Twenty-five years after that historic gathering, I have the pleasure to welcome you heartily to Assisi, where we have come together at the invitation of Pope Benedict XVI to celebrate the memory of that moment of brotherhood and prayer and to set out anew as “pilgrims of truth and pilgrims of peace”. We are gathered here aware of a common call to live together in peace, a deep yearning that throbs incessantly in our hearts. The indefatigable search for that desire’s attainment makes us fellow travellers.

We come from different religious traditions and from various parts of the world to renew and strengthen a quest for the truth that each of us, out of our own tradition, is ceaselessly committed to. We come also to bear witness to the great power of religion for good, and to renew a common commitment to building peace, to reconciling those in conflict and to bringing man back into harmony with creation.

The twenty-five years of our joint effort for peace have richly displayed our sense of brotherhood and solidarity in the service of our world and the human family. But the years have also been fraught with challenges to the sense of man and history. We have entered a century in which ideologies would reduce the sense of human person, and distort the relationships with nature. The strong resource competition among peoples in a climate-constrained environment threatens to dissolve the fabric of human society and devastate the very order of creation which Francis of Assisi praised in his Canticle of the Sun. The beautiful song bespeaks an awakening to the universe to be seen not only as a collection of things to be worked and consumed but also as a “community of life” to be entered into profoundly, humbly and creatively. 

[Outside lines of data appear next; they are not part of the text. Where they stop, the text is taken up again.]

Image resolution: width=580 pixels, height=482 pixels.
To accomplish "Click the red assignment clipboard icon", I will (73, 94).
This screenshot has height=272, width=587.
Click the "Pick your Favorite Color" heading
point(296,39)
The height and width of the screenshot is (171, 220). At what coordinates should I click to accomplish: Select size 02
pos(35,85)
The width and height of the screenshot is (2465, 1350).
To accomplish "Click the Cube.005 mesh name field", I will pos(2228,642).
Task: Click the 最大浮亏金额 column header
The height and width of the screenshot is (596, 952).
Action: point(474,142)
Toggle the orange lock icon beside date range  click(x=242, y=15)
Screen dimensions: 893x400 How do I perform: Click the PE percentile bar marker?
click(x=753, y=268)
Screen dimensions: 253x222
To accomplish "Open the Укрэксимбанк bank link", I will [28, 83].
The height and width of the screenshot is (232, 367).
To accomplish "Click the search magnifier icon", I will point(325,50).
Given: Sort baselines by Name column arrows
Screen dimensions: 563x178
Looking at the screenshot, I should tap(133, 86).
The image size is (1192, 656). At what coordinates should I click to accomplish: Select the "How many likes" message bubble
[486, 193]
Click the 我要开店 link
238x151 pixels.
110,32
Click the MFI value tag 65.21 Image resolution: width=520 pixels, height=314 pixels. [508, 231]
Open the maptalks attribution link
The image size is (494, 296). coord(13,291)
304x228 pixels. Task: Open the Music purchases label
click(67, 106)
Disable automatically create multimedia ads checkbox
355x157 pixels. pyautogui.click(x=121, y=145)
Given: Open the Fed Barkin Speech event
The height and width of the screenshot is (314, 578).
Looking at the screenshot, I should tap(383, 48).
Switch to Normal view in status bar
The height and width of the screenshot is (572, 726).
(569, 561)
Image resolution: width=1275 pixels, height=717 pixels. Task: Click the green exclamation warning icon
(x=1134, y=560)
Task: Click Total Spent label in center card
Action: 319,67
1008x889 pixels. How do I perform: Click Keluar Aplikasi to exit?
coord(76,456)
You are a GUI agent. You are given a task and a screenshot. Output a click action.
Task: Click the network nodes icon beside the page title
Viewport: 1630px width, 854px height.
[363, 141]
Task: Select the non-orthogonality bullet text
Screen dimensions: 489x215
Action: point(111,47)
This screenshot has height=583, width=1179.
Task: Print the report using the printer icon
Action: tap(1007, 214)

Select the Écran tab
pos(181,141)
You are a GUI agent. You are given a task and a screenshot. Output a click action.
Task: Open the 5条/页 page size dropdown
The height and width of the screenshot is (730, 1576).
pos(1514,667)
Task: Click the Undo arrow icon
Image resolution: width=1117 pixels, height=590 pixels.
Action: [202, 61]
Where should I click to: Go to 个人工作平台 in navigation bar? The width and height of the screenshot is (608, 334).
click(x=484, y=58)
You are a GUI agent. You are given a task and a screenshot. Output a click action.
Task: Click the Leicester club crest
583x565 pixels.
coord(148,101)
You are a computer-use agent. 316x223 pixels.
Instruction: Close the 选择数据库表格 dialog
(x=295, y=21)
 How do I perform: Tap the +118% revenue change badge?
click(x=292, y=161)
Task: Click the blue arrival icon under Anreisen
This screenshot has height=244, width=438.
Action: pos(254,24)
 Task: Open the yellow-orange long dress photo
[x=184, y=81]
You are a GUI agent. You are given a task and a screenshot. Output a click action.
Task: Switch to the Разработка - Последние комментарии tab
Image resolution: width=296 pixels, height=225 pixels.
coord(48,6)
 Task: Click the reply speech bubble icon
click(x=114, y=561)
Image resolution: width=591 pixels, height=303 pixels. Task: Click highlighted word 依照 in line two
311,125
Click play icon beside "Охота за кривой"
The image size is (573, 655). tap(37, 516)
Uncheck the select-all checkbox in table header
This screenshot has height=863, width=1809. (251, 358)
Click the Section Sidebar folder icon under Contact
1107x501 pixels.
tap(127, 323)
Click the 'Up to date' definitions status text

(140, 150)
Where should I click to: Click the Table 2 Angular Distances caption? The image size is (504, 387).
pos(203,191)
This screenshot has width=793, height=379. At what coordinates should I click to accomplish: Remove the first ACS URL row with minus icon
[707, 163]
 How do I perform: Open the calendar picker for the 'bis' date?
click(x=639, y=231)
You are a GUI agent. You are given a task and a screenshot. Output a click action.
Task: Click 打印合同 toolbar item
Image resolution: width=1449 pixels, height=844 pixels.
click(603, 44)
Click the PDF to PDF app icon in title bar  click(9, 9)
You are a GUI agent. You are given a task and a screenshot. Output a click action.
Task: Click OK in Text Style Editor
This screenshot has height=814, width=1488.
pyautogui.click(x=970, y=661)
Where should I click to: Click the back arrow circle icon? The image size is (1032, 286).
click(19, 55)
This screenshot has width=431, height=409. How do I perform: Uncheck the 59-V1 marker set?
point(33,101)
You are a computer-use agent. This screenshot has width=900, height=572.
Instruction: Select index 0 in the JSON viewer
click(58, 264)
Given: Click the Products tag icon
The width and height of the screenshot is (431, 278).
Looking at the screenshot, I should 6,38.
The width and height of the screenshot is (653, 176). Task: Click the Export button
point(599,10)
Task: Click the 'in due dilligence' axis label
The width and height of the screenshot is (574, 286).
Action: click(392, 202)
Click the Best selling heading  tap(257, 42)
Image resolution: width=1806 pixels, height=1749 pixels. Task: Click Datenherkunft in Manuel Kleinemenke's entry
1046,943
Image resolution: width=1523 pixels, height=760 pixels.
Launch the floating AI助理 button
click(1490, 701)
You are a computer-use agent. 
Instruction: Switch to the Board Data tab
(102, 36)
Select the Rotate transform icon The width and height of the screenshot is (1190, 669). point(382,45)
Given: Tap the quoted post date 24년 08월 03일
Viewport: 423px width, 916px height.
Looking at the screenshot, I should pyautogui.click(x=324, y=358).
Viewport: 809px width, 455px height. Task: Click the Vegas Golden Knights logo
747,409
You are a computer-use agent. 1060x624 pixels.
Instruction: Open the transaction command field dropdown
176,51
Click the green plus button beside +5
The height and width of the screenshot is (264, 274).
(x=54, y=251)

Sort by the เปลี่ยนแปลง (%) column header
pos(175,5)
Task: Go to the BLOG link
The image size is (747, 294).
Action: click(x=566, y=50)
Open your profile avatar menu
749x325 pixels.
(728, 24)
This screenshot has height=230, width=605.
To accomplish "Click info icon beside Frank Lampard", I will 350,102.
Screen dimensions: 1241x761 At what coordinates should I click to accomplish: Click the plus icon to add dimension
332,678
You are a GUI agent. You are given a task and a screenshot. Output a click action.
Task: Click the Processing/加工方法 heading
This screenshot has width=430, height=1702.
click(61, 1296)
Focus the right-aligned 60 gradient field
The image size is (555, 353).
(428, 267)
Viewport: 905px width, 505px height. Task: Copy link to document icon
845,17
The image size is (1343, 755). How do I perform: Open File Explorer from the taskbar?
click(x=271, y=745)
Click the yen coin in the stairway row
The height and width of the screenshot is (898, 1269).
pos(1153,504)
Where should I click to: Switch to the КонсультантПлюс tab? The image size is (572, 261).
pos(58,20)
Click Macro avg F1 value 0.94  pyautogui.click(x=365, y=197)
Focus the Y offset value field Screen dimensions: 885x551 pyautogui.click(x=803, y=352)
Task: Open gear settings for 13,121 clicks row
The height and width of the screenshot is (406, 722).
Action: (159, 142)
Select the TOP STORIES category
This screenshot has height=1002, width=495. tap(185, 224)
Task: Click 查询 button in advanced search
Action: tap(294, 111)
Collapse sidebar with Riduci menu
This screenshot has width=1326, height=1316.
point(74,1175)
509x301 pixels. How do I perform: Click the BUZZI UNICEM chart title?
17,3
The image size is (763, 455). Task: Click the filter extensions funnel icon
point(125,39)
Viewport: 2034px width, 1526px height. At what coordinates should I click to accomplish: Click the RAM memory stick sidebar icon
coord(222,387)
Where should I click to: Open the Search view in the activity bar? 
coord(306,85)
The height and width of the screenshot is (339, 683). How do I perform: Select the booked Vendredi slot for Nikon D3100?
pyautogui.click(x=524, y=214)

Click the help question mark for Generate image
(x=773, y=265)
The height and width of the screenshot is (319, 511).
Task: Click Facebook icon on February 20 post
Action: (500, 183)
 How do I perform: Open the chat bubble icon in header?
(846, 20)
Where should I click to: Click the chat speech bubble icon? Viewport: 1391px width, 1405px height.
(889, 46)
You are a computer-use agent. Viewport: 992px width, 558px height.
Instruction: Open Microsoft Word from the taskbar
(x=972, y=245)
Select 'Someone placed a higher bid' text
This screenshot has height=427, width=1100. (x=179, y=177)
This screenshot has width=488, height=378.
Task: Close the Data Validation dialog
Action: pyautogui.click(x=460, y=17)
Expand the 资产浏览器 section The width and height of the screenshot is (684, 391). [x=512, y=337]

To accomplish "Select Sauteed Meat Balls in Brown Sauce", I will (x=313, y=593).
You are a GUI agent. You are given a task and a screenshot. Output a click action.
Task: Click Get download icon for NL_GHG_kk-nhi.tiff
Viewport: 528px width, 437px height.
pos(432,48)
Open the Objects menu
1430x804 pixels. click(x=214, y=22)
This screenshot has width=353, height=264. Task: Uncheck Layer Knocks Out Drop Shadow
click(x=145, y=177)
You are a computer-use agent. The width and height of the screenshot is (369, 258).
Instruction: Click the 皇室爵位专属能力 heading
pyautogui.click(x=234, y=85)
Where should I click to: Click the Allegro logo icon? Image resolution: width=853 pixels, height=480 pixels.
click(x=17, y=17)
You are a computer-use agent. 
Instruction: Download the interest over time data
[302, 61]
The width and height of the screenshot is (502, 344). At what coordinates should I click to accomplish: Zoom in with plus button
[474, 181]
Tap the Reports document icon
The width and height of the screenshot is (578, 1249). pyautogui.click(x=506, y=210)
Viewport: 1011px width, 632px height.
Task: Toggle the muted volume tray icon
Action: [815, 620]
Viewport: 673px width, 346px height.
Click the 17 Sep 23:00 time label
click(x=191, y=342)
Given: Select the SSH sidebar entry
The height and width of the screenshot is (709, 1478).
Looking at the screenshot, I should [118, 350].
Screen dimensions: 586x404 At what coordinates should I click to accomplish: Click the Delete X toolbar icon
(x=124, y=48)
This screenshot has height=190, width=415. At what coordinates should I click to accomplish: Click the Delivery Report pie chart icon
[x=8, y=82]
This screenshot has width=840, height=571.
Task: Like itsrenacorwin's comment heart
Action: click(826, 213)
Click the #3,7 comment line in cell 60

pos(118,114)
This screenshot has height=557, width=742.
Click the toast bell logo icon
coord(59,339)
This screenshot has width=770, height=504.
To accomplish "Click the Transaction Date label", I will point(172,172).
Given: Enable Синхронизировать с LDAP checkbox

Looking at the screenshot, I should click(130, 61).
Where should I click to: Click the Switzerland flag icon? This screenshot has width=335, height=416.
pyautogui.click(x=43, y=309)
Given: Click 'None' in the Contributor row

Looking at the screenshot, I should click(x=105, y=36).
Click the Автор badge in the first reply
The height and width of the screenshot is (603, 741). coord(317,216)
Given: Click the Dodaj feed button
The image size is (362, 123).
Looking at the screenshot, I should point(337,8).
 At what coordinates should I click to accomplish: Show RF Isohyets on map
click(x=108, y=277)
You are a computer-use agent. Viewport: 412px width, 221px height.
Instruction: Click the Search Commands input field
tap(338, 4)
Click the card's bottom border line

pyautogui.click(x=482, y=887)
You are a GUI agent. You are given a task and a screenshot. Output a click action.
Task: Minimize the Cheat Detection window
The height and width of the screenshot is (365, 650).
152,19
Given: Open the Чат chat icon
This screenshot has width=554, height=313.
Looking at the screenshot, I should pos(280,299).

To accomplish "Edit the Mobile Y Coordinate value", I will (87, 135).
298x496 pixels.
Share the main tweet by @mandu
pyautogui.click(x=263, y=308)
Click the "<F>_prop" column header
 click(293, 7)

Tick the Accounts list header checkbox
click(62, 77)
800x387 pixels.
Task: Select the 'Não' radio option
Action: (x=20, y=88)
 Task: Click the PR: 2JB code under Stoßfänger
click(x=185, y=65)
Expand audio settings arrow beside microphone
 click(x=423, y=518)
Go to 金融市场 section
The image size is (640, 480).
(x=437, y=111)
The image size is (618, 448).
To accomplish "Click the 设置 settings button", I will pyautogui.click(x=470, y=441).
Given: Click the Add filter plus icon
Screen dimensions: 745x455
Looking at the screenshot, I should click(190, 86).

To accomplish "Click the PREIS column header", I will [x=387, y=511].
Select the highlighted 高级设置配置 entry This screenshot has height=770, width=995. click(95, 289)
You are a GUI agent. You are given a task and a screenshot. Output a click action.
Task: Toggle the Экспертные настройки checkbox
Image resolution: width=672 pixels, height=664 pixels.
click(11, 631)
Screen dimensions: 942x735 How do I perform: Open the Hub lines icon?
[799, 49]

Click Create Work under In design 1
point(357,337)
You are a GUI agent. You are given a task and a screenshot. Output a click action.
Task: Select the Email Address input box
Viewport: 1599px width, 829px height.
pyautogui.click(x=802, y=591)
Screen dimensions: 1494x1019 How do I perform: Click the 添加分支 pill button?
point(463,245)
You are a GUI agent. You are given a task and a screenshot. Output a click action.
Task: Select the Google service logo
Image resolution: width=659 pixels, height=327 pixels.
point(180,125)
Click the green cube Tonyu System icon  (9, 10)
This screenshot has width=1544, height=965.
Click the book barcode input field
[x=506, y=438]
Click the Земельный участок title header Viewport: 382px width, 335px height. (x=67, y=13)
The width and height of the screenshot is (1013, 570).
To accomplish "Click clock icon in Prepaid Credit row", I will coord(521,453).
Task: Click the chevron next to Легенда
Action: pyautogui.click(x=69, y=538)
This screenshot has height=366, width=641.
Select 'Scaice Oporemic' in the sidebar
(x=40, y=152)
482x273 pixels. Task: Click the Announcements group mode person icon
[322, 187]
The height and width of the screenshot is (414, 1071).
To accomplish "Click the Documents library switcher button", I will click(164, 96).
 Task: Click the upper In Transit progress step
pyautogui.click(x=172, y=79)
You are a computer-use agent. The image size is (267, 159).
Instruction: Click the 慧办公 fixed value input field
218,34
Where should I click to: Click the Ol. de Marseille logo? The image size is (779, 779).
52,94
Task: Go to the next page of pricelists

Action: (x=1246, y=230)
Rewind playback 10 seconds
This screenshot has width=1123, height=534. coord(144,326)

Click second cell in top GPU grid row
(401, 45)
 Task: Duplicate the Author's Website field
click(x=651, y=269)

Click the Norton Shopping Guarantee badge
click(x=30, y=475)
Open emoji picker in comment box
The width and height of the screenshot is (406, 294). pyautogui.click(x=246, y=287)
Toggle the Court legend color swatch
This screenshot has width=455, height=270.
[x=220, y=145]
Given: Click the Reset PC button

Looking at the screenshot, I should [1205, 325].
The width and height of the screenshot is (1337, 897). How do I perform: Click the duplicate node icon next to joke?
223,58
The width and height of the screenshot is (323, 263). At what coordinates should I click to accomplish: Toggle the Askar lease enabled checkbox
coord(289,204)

Thanks to electronic media and globalization, we live in a time of an unprecedented wealth, knowledge and proximity; yet is there not ever more insecurity, inequality and deprivation? We are torn apart by intolerance, hostility and violence so totally contradictory to the vision of the Poverello of Assisi, whose example inspires us to regard one another with respect, yes love, regardless of origin and creed.

May our experience of these twenty-five years then beckon us ever more intensely and with a great sense of urgency to recommit ourselves today, with the endowments of reason and the gifts of faith, to becoming ever more pilgrims of truth and making our world a place of ever greater peace!